My thoughts are with benefit claimants. All of them. 39 years of experience working for the DWP under its various names and guises has taught me that the vast majority of people who claim benefits would rather not be. There are exceptions, of course. There are people who are career benefit claimants but trust me, with the exception of those who supplement their benefits via fraudulent activity, few people on benefits lead lives of luxury. The reality is the complete opposite.
Having to claim benefits will have been a shock to hundreds of thousands of people who never thought they would ever have to claim them, but now find themselves in lengthy queues, trying to speak to hard-pressed benefit advisors who were already working at full capacity before many of their colleagues became ill or were forced to self-isolate.

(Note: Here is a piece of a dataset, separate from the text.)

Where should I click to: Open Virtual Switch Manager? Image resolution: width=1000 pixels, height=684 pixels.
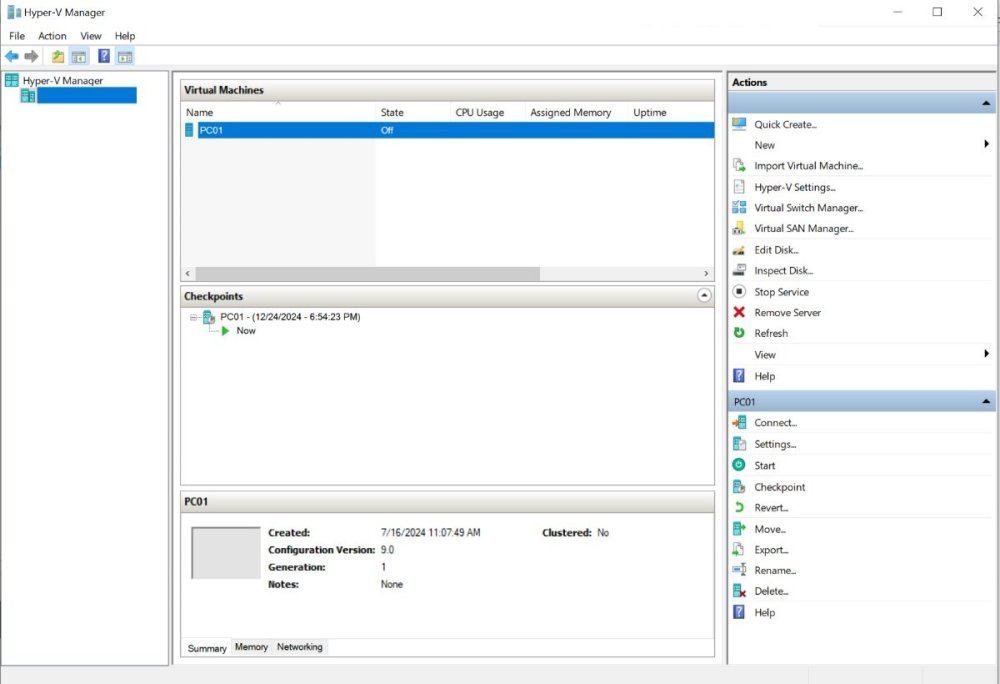808,208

Friends who know what I used to do for a living, have reacted in only one way when I have told them the benefit rates they might be entitled to. “Is that all? How am I supposed to live on that?” The only answers are: “Yes it is and no, you’re not.” Naturally, I am far more sympathetic than it appears from my glib style illustrated here because this is heartbreaking and it is frightening. Benefit rates are pitiful.

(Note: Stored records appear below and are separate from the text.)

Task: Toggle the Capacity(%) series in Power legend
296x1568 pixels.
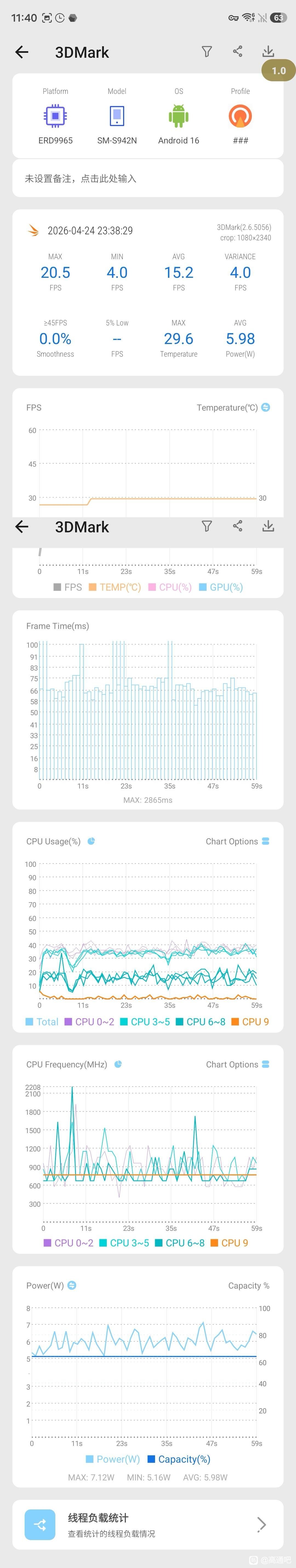Action: click(x=178, y=1459)
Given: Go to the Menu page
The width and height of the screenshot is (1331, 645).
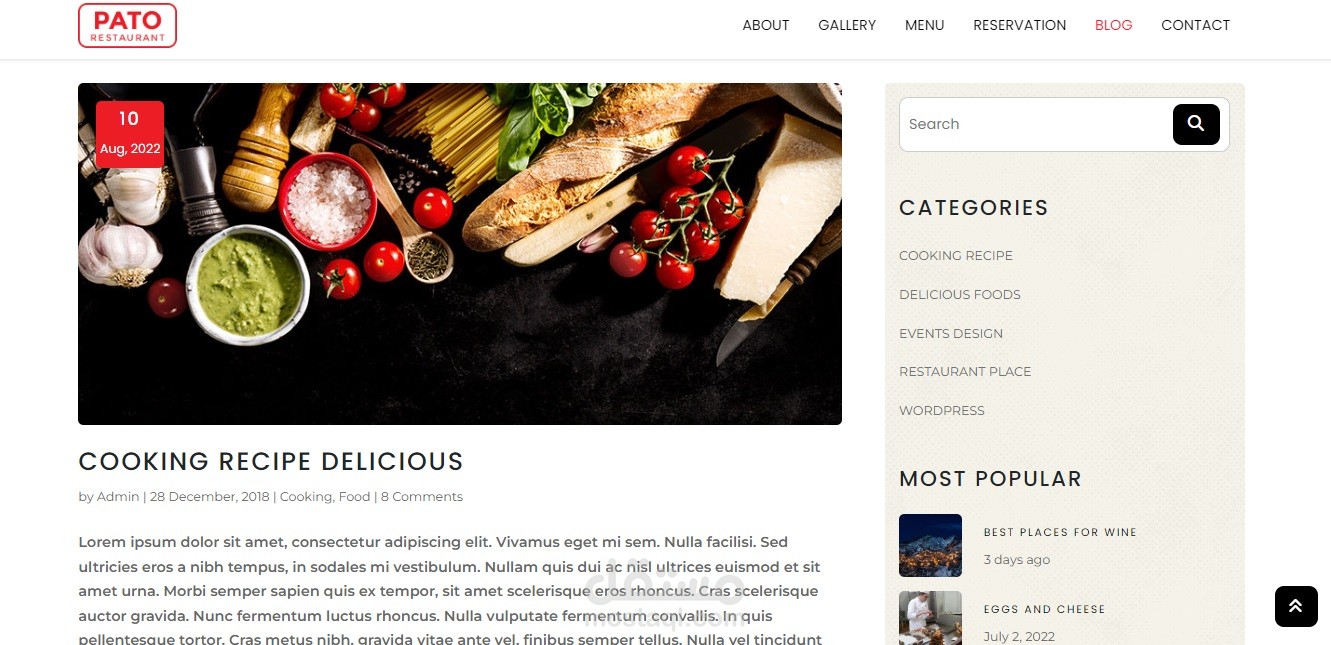Looking at the screenshot, I should [925, 25].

As Polly Toynbee pointed out in yesterday’s Guardian, people who are benefit claiming virgins are now finding that the so-called safety net of benefits is full of holes. It is almost impossible to claim and when you finally leap all the high hurdles, the tiny amounts you are entitled to come as a shock. If you are entitled to anything at all. And don’t forget, first time benefit claimants are unlikely to suffer the Orwellian sanctions regime that existing claimants have been forced to deal with. If nothing else, the enormous stresses and strains of claiming what are in essence tiny amounts of government support will challenge the Sun/Daily Mail narrative that all benefit claimants are scroungers. Very few of them actually are. Most are people like you and me, except through no fault of their own, they have run into hard times.
I have worked with benefit claimants in one way or another, more on than off, since 1974. if nothing else, the Covid-19 crisis will teach us all that actually they are not scroungers and parasites. In most cases, they were unlucky to be sick and disabled, to be caring for loved ones, made redundant, have terrible addiction issues, have learning difficulties and all manner of unfortunate circumstances.
Now we are all in it together, attitudes might change, as well as the pernicious benefits system and its draconian system of penalties and sanctions. And in future look at benefit claimants in an entirely different way, especially if those claimants are you and me.